Two Swedish filmmakers have been found not guilty of violating the sanctity of the wreck of the Estonia ferry, which sank in the Baltic Sea in 1994, killing 852 people in one of the 20th century's worst maritime disasters.

Swedish court clears filmmakers over filming Estonia wreck
Henrik Evertsson, who was cleared of the charges, reads the verdict. Photo: Björn Larsson Rosvall/TT

The team sent a remote-operated submersible to the ship while filming a documentary that revealed a massive hole in the ship's hull, helping to cast doubt on the findings of an official investigation into the sinking.

After deciding not to salvage the wreck, Sweden, Estonia and Finland agreed in 1995 to designate it a final resting place and make it illegal to disturb the site, and this was the first time the law was applied.

The two Swedes – the documentary's director and a deep sea analyst – faced a fine or a prison sentence of up to two years but were cleared of the charges.

Despite acknowledging that the pair had committed actions that were punishable under the so-called Estonia law, the court found that they could not be held accountable since they were on a German flagged ship in international waters at the time.

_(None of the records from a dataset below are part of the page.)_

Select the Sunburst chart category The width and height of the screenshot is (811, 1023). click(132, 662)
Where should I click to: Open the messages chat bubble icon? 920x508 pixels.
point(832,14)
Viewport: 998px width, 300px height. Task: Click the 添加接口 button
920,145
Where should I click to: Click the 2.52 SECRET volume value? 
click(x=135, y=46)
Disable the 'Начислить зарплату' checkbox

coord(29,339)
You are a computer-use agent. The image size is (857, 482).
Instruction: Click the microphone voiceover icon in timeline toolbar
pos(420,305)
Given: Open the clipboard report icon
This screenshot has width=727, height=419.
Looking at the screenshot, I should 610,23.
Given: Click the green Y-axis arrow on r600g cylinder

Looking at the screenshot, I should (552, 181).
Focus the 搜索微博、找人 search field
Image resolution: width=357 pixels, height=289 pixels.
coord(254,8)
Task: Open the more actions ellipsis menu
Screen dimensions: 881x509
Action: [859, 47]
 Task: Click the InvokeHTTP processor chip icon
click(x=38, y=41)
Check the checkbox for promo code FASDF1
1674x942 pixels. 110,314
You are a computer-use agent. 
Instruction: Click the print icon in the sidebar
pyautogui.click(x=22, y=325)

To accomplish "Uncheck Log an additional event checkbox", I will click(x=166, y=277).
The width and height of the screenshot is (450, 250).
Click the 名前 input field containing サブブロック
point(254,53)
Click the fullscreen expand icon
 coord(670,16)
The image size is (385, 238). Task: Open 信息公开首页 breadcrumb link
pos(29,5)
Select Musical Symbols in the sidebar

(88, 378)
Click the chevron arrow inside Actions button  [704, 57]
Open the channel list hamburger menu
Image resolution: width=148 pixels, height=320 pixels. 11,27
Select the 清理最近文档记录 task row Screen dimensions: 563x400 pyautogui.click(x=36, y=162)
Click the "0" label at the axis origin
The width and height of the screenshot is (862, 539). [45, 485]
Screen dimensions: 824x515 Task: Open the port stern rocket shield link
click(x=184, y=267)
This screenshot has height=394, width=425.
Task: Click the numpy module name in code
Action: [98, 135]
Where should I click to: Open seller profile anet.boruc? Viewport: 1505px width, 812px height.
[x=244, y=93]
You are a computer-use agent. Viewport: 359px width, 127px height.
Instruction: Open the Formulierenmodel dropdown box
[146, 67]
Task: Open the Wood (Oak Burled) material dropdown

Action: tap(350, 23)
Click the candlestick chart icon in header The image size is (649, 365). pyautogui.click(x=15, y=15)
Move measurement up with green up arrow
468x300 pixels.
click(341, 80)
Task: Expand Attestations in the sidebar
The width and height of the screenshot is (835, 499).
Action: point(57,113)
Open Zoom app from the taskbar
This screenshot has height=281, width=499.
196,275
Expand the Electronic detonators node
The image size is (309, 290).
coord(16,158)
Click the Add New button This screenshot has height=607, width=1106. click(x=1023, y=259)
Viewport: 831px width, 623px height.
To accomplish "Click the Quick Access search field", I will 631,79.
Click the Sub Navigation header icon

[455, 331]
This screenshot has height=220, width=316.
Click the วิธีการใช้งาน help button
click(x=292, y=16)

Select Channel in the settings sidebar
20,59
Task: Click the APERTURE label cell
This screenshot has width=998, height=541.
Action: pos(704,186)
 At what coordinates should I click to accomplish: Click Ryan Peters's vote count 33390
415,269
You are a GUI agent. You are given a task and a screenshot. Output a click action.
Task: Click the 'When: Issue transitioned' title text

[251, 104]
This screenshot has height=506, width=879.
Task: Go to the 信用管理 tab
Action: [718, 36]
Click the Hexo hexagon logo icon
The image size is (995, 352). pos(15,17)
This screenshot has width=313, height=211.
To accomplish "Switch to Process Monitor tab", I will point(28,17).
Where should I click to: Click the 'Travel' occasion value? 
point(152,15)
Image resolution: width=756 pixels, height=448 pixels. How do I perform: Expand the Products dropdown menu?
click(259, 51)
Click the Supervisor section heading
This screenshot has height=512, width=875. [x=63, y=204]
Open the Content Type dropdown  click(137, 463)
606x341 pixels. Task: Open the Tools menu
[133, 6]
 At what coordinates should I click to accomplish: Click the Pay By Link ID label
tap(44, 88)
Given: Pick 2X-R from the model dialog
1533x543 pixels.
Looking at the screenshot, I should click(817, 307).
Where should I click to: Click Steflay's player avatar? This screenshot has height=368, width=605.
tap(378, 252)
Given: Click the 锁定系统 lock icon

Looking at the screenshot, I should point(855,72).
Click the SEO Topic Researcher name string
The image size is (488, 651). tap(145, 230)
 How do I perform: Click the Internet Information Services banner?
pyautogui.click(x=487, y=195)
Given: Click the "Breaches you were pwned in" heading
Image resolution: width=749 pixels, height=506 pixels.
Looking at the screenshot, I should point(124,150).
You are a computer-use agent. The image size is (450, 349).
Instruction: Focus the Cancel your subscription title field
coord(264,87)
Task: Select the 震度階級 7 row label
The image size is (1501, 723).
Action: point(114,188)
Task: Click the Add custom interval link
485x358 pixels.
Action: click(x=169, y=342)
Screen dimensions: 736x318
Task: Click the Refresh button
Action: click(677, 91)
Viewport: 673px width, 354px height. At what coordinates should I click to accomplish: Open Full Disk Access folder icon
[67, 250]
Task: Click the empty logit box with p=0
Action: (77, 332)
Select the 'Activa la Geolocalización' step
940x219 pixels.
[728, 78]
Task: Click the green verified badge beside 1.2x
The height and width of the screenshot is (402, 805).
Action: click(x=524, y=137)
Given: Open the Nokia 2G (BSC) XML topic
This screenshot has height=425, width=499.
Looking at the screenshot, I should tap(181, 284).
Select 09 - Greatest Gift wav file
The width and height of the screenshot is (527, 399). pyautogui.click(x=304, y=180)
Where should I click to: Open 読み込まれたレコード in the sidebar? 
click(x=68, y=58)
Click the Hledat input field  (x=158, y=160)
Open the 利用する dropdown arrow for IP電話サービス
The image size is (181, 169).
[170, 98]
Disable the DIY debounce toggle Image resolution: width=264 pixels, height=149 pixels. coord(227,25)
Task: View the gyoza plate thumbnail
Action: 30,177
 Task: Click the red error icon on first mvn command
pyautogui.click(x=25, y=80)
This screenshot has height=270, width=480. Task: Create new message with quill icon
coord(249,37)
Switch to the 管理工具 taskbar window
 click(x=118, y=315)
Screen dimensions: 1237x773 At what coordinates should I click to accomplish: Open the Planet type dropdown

While several countries have signed on to the 1995 accord, Germany has not.

The team's discoveries sparked calls for a new probe into the cause of the disaster and in December Sweden announced plans to amend the law to allow a re-examination of the wreck.

The original inquiry concluded that the disaster was caused by the bow door of the ship being wrenched open in heavy seas, allowing water to gush into the car deck, and the countries involved have been reluctant to re-examine the issue.

Experts however told the filmmakers that only a massive external force would be strong enough to cause the rupture, raising questions about what really happened that night.

Survivors and relatives of those killed have fought for over two decades for a fuller investigation, with some claiming – even before the new hole was revealed – that the opening of the bow visor would not have caused the vessel to sink as quickly as it did.

The ship, which was sailing from Tallinn to Stockholm, went down in under one hour in the early hours of September 28th, 1994, leaving only 137 survivors.

Member comments

  1. I do wish the name of the documentary and a link to it (or a YouTube clip, or something) were provided in the article. It sounds interesting. As a merchant mariner in training I learned about The Estonia Disaster with emphasis on the fact that although the inflatable life rafts automatically floated to the surface as designed, they inflated upside down, were impossible for most people to right (turn right side up) and so I saw film footage of dead bodies laying on life rafts.